Si certains des grands principes à l’oeuvre (« Pour qu’il y ait le moins de mécontents possible, il faut toujours taper sur les mêmes ») dans les précédents albums shadoks donnaient déjà au lecteur l’envie de décrypter les agissements de ces sympathiques et idiotes bestioles comme autant de métaphores de nos comportements d’Occidentaux modernes, ce quatrième album ne nous permet plus de résister à la tentation. Entre diverses péripéties historiquement cycliques de la civilisation shadok (construction d’une planète, lutte contre les gégènes, rencontre avec les Gibis) y apparaît en effet un nouveau personnage, maître en « désordonnance » et familier de nos temps actuels : l’ordinateur.

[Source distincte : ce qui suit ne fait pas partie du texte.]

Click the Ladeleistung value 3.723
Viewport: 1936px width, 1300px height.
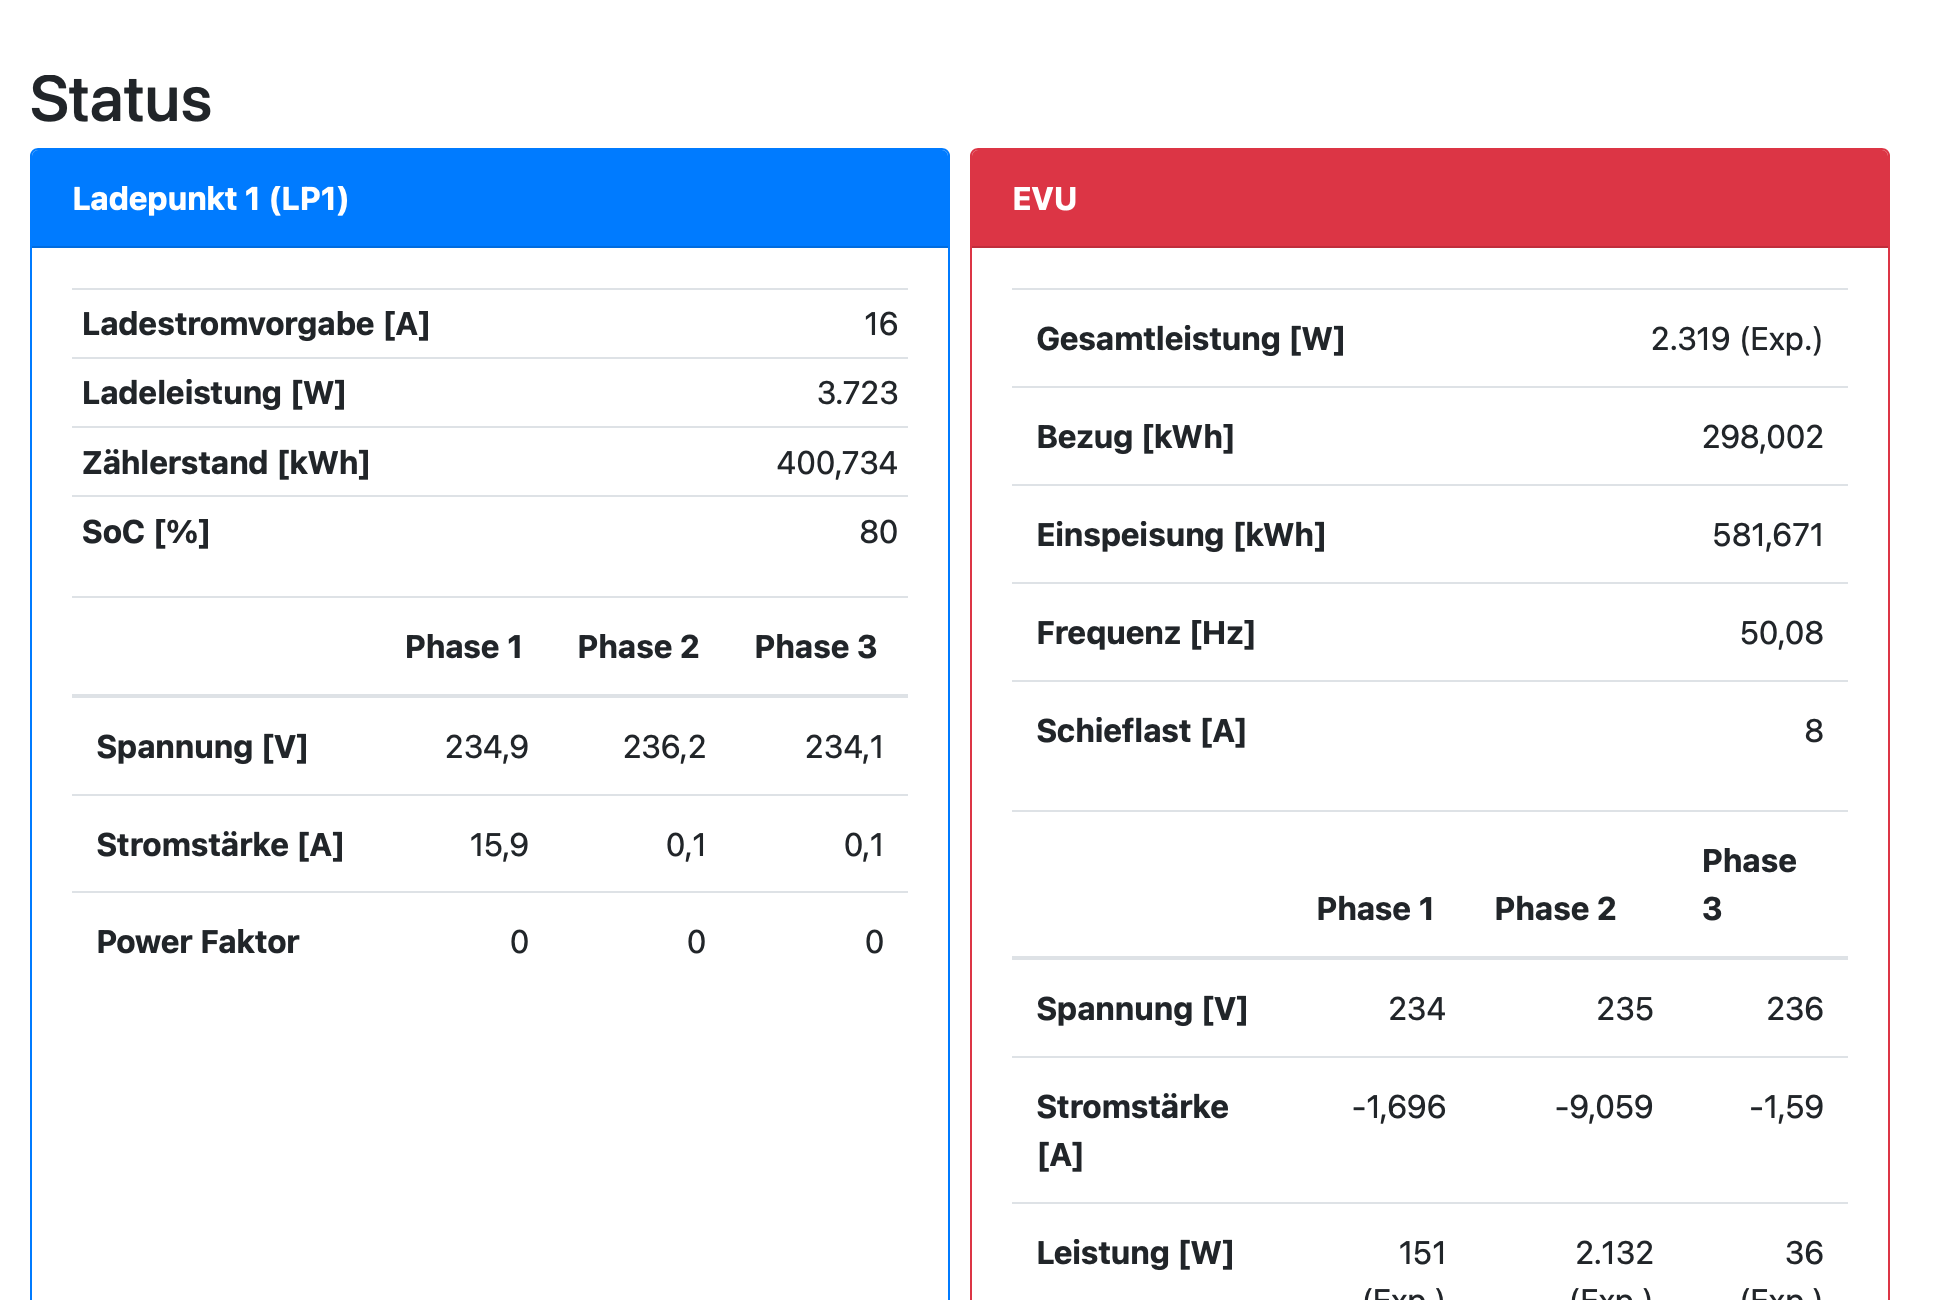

Il est nécessaire, pour bien comprendre l’utilité de l’ordinateur, de se souvenir d’un aspect essentiel de la physiologie du Shadok : constitué seulement de quatre cases, son cerveau ne peut retenir plus de quatre informations à la fois. Dès lors, pédagogiquement guidés par deux principes absolus, le premier affirmant que « la culture est ce qui reste quand on a tout oublié », le second remarquant « qu’il n’est pas nécessaire de savoir les choses pour les oublier », les Shadoks sont forcés, dans un premier temps, d’apprendre à ne pas apprendre, et, dans un second temps, d’oublier le plus rapidement possible les choses que, par hasard, ils auraient pu avoir apprises. L’ordinateur, également nommé « Antimémoire », est ainsi créé dans le but de faciliter cette tâche. Hors, les moments où il rumine de la logique formelle (ex. : Tout ce qui est vivant est mortel. Socrate n’est pas vivant. Donc Socrate n’est pas mortel), il se remplit efficacement et rapidement de tout ce que les Shadoks ne veulent pas ou plus savoir. « C’est ainsi que l’ordinateur shadok, de poubelle qu’il était, devint le dépositaire des principes shadoks les plus sacrés, temple de la raison et du savoir, de la sagesse et des arts ménagers. »

Seulement, voilà : l’ordinateur, laissé libre de raconter l’Histoire, s’y prend d’une manière qui rappelle avec joie les textes à contraintes de certains membres de l’Oulipo : « L’argoumante était églomatique et s’impliquait beaucoup plus qu’à l’exparité. Le plus déjà se plussissait. Plus qu’à l’exparité, s’étrangent et se consument les pregmes endiablés de la légume. » En se désordonnant et en livrant folie et absurde, fondements mêmes de la pensée et des agissements shadoks, l’ordinateur prouve ainsi sa supériorité absolue. Il peut alors être élevé au grade de Grand Désordinateur, super-intelligence qui guidera désormais les bestioles.

C’est ainsi, si les hommes ne changent pas, que les historiens du futur considéreront Jacques Rouxel, bien au-dessus des Bill Gates, Alain Minc et Jacques Attali, comme le premier grand théoricien visionnaire de l’Internet.